S’habiller en tenue d’infirmière et enfiler ses sabots.
6 heures. S’habiller en tenue d’infirmière et enfiler ses sabots. Vérifier stylos, ciseaux, prendre stéthoscope, sparadrap, pince à clamper, pense-bête, garrot. S’attacher les cheveux. Marcher en pensant à la fin du service, à ce qu’on fera le soir si on n’est pas trop épuisée. Se laver les mains. Piétiner pour préparer son chariot, se courber sans prendre soin de plier les jambes. Se laver les mains. Faire le plein de tubulures, aiguilles, seringues, médicaments, mais aussi draps, alèses, haricots, bassins… Porter le tout dans ses bras car le chariot a encore disparu. Jurer de se plaindre sachant que c’est en vain. Sentir ses pieds chauffer sur les semelles dures. Le pied lâche, se tord. Ne pas tomber, pas le temps. Se laver les mains.
Réveiller brutalement les patients. Etre désolée, mais pas le temps de faire autrement. Faire dix prises de sang en priant pour ne pas se piquer avec une aiguille souillée. Se raconter, entre collègues, l’extérieur, n’importe quoi mais l’extérieur. Se laver les mains.
Préparer les perfusions debout. Se laver les mains. Ouvrir les bouteilles d’antibiotiques et d’antalgiques avec les ciseaux car les laboratoires n’ont pas pensé que quelqu’un devait les ouvrir avant de les injecter. Se blesser. Se soigner. Et enchaîner car pas le temps. Se laver les mains.
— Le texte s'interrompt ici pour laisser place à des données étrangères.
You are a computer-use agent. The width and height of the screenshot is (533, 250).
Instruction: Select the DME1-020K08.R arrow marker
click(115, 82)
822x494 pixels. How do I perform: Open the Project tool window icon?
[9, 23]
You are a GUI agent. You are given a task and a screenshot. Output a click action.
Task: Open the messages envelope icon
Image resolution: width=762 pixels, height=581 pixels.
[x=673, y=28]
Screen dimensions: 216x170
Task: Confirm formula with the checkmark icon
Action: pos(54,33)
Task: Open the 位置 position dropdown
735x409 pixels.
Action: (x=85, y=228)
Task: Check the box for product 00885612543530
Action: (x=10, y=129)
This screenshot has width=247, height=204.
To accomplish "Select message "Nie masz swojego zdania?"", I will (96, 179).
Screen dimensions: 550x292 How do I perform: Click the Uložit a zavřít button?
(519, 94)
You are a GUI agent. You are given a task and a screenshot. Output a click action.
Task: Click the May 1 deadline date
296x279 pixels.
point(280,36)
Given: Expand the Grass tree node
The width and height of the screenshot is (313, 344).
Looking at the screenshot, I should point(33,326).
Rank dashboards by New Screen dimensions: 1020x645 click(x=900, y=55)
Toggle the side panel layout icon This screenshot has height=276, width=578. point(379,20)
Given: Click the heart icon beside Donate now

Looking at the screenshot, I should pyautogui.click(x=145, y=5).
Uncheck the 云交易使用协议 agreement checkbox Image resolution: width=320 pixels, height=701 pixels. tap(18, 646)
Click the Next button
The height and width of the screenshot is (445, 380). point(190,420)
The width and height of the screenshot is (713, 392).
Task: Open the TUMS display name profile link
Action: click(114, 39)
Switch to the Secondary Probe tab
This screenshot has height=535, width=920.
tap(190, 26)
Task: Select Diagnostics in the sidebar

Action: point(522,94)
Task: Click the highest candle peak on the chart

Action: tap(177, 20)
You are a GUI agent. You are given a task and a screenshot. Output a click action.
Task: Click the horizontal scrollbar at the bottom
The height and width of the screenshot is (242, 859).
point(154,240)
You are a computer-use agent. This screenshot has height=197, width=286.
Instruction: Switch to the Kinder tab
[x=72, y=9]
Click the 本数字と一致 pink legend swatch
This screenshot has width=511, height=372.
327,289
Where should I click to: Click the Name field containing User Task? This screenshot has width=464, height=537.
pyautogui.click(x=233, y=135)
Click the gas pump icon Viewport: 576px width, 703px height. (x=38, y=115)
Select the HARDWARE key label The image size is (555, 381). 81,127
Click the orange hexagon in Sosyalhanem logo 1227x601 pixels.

Laver le corps d’un autre, homme ou femme. Se pencher, soulever les jambes. Le dos tire. Pas le temps. Se laver les mains.
Faire le lit au carré, seule ou avec l’aide-soignante. Soulever le matelas. Le dos craque. Les jambes courent, trois sonnettes en même temps. Aller au plus urgent. Une patiente âgée est tombée dans la douche. Se pencher, soulever, glisser, tomber, un autre bleu, appeler à l’aide, se débrouiller car personne n’est disponible. Ramener la patiente dans son lit, hisser le corps pour mettre la tête sur l’oreiller. Rassurer, il n’y a pas de mal. S’asseoir, lui prendre la main, et rire ensemble. Se laver les mains.